= Whitney Anderson =

American politician and businessman (1931–2023)

Whitney T. Anderson (1931 – November 25, 2023) was an American politician and businessman from Waimanalo, Hawaii. He is the younger brother of D.G. "Andy" Anderson.

Anderson served for a total of 20 years in both chambers of the Hawaii State Legislature. Anderson's first experience in Hawaiian politics resulted from working on brother Andy's various campaigns for City Council, the Hawaii State Legislature, Mayor of Honolulu and Governor of Hawaii. Anderson later worked on the campaigns of other prominent Hawaii Republicans, including Gov. William F. Quinn and gubernatorial candidate Randy Crossley.
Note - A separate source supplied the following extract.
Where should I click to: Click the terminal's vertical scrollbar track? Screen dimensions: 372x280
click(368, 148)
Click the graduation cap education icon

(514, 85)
He was also extremely involved with the state Association of Hawaiian Civic Clubs, having served as both Kailua Hawaiian Civic Club president and state Association of Hawaiian Civic Clubs president. Anderson is the first state Association of Hawaiian Civic Clubs president to lead an annual Club convention out-of-state.

Whitney Anderson's first stint in public office came in 1978, when he won a State House seat representing Kailua. Anderson would hold the positions of House Minority Floor Leader and House Minority Leader. In 1992, after fourteen years in the State House, Anderson decided to vacate his seat to run for Mayor of Honolulu against incumbent Mayor Frank Fasi in the GOP primary election. Anderson lost this election.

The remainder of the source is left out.